To do >>
Only lines that contain the word "computer" are to be returned from the data below.

Dataset excerpts >>
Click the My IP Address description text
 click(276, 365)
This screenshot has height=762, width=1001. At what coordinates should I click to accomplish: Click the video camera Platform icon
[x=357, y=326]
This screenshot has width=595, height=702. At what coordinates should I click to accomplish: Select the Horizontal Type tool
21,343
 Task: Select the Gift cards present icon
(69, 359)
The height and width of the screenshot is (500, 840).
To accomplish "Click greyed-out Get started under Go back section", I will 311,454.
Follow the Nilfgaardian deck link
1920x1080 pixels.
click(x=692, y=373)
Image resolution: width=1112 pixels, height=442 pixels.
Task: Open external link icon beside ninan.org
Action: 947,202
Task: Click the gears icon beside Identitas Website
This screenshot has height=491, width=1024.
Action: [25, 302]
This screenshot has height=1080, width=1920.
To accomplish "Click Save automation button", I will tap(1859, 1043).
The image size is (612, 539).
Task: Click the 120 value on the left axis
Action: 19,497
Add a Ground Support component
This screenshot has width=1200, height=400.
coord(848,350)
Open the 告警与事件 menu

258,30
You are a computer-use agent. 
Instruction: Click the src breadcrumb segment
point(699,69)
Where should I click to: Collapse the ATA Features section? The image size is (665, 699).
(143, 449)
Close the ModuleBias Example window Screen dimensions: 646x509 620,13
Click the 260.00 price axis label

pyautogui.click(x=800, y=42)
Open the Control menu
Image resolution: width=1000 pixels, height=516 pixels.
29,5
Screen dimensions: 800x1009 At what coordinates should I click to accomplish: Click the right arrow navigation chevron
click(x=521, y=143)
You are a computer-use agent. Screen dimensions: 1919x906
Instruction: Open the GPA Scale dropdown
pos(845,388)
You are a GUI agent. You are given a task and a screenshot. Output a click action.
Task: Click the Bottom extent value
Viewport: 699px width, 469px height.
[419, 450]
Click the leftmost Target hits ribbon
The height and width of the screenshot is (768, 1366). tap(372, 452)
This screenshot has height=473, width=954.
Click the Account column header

Your solution >>
You are a computer-use agent. 
You are a computer-use agent. Screen dimensions: 1919x906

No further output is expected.